Feeling Loved

Father, I’m trying not to get discouraged. I’m thinking about us washing the dirty dishes and pots and pans. What just came to mind is that the banquet in the next room hasn’t started yet because they won’t start until you get there. So often I feel like they’re already enjoying the banquet, but what would a banquet be without you? And you are here, washing dishes with me. I feel so loved right now.

I love you Caroline. Come and rest, for my yoke is easy and my burden is light. 

(Afternoon)

Jesus, when I remember that every person is broken in our flesh and also brilliant (like my pastor would say) because of your work in us, then it changes my perspective a bit, making others more approachable. I’m reminded that you love our humanity despite everyone’s imperfections. When I only see my own imperfections its easy to imagine that mine are so much greater than those I look up to. 

I understand my daughter. What seems true may not always be. Love is always my perspective. Come my faithful daughter, its time to rest. Take my hand, we’re slowing down. 

Jesus, I’ve said now that I’m ready because you showed me I’m ready, so now I’m waiting for you to come and help me. 

I know (I sense him smiling here), and I’ll come. 

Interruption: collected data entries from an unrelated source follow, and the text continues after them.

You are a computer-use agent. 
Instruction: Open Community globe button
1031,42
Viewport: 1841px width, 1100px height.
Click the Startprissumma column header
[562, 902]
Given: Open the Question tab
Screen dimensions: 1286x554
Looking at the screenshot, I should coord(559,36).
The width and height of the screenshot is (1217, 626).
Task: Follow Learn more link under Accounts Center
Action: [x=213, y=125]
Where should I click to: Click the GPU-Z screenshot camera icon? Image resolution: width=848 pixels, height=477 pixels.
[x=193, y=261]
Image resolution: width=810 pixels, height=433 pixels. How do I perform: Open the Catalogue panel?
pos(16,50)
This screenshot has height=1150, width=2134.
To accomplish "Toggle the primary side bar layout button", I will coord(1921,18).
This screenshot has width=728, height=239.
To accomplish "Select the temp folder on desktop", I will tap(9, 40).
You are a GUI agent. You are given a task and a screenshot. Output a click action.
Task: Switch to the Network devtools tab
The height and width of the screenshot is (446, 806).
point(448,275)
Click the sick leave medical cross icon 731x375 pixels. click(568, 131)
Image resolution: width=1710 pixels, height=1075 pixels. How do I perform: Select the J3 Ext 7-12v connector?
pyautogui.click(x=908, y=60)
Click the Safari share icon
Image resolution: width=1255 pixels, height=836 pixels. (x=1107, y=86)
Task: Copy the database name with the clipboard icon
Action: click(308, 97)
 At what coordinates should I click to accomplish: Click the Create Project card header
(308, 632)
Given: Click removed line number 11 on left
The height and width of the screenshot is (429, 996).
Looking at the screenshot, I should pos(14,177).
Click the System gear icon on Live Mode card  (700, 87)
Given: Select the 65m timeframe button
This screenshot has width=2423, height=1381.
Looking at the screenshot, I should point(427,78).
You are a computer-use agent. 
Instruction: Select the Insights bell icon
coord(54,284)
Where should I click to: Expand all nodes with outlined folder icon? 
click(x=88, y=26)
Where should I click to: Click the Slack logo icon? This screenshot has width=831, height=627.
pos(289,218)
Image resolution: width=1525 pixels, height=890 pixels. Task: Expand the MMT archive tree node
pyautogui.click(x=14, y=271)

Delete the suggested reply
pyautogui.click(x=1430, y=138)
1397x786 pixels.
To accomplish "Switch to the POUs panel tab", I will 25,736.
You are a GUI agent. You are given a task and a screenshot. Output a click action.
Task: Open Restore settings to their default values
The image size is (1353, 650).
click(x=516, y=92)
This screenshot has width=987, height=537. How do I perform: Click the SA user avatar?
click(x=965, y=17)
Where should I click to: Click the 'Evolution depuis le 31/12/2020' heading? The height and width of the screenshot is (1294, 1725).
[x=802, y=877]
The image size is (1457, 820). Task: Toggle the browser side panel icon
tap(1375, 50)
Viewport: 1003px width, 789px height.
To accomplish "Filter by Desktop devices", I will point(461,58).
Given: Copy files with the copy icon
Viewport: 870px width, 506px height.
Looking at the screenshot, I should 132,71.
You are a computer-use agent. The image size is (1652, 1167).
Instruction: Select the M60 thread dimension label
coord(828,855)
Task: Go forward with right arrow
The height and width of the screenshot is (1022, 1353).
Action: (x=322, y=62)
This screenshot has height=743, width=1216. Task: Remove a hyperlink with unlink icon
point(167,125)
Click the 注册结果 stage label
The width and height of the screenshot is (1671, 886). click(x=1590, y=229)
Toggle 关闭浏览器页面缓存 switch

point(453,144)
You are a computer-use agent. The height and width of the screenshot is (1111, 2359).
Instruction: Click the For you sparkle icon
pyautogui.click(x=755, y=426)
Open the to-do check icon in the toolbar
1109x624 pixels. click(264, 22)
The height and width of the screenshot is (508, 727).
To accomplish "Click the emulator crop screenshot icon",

I love you Dad. Thank-you for your great and awesome plans for me.. Thank-you for being such a Good and Mighty Father! 

Reflection:

I’ve been practicing my coffee art: One day I’ll be brave enough to take a photo when I can create something that doesn’t just look like a weed or a Charlie Brown tree! I actually really like Charlie Brown trees because I love their uniqueness. I didn’t grow up having Christmas trees in the house at Christmas, but I think they’re really special. I had a dream last night that I’m still not quite sure about but I find that often when I write them down the Lord brings things to mind and is a good way for me to process things.

In my dream last night I was in the hallway leading to my condo (in waking life I don’t own a condo but I’ve always thought it would be neat to own one) and I passed an old man. My door was open and I walked into my condo and was surprised to see my three cousins waiting for me to arrive so that I could give them a haircut. I asked who would like to go first and my cousin Tina said she would. (Meaning of Tina: Warrior Princess; who loves everyone.. Haircut: wanting to cut back?) Normally when I dream about working as a hairstylist means that I’m doing something I don’t like and that I’m not to go back to, because in waking life I’ve never really enjoyed that career. Now I only cut my family’s hair and do enjoy that! In my dream I didn’t want to do colours anymore. I also saw that our toilet was so broken that I said to my husband that we needed to get a plumber to fix it. It was the kind of dream where I just couldn’t set myself up or get organized to do their hair because I couldn’t find the equipment I needed. In waking life I don’t have my lighting set-up anymore, so I’d need to do my recordings outside. Then the scene changed where I came back to my condo and I saw that the girls were helping me clean up and were so happy to help, and I was so relieved because I had other things I needed to do. I’m not sure if the Lord wants me to continue to do my recordings. It seems like this part is done but I’ve been wrong so many times before! Today has been a pleasant day; visited neighbours as our dogs also got to visit:) I’m reading a book by Rick Joyner entitled “When God Walked the Earth.” I’ve had it for a number of years and is one of those books where my heart falls deeper in love with Jesus because it shows how much he loves us and is so humble and patient with us. I hope your week will be a good one.. many blessings to you!